The data
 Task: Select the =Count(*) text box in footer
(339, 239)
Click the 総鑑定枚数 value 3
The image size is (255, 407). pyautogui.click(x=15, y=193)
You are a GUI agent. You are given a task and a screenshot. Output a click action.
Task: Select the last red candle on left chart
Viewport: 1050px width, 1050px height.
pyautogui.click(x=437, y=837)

--

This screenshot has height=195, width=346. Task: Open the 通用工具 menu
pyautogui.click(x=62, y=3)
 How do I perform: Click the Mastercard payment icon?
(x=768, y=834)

Exercise description
The reply should consist solely of the lines above from the one that has "Task: Select the =Count(*)" through the one that has "You are a GUI", reproduced exactly.

Your solution
 Task: Select the =Count(*) text box in footer
(339, 239)
Click the 総鑑定枚数 value 3
The image size is (255, 407). pyautogui.click(x=15, y=193)
You are a GUI agent. You are given a task and a screenshot. Output a click action.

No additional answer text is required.